Associate Professor of English, James Pollock's book selected as finalist for Canada's most prestigious poetry award

Congratulations to Loras Associate Professor of English, James Pollock as he is being recognized in his native country of Canada for receiving CWW’s 2012 Posner Poetry Book Award honorable mention for his book 'Sailing to Babylon'. The book is now a finalist for the Governor General’s Literary Award in poetry and is on the Griffin Poetry Prize Canadian Shortlist. On June 12, Pollock will join the six other finalists at the Royal Conservatory of Music in Toronto for a reading.

Dr. James Pollock had his first collection of poetry, Sailing to Babylon, published by Able Muse Press on June 26, 2012.  After its release, it became one of the books on Amazon’s list of Hot New Releases in American Poetry.

Dr. Pollock began his work as a poet over twenty-five years ago. His poems have been published in AGNI, The Paris Review, Poetry Daily, and many other literary journals.  And now, after spending many years channeling various pools of inspiration and taking a sabbatical to focus on the crafting of poems for his book, this summer Dr. Pollock’s collection made its way to the shelves of online and traditional bookstores in countries around the globe. 
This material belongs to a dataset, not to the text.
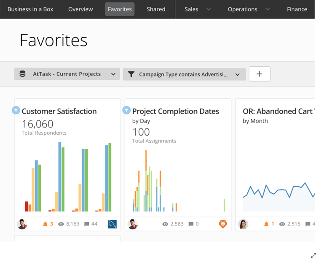This screenshot has width=316, height=258.
Task: Open the AtTask - Current Projects dropdown
Action: click(x=67, y=74)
With some poems drawing on memories such as his travels in Prague and Vienna, and a walk he took in a wooded park with his two-and-a-half-year-old son, and others echoing great poets such as Dante, Keats, Wordsworth and Yeats, and a few concerning historical figures from Canada, his native country, including explorers Henry Hudson and David Thompson, the book draws on a strong core of familial and historical roots to explore both the self and the universal.
A short passage from one of the book’s longer poems, “Quarry Park,” reflects the rich language woven through the pages of Sailing to Babylon:
how frail
our lives and their monuments are, and yet
how beautiful the ruins that prevail
even in the midst of death . . .
After a long journey to publication, “Sailing to Babylon is not only a fully realized and accomplished work of art – it is also a noble book,” writes the American poet and critic, Edward Hirsch, adding that Dr. Pollock is “a poet of Northwest Passages, a learned Canadian poet with a splendid ear and a Romantic sensibility, a keen explorer of inner and outer states.” 
The critic Sven Birkerts compares Pollock to the Swedish poet Tomas Tranströmer, who was awarded the 2011 Nobel Prize in Literature: “The metaphysics of the pause, the transition, the image: James Pollock has the Tranströmer instinct, but he plays the music in his very own key. These are haunting, deeply digested, nearly always surprising poems.”
Dr. Pollock’s critical reviews have been published in such journals as Contemporary Poetry Review, Books in Canada, and The New Quarterly. A collection of his criticism, You Are Here: Essays on the Art of Poetry in Canada, will be published in November by The Porcupine’s Quill.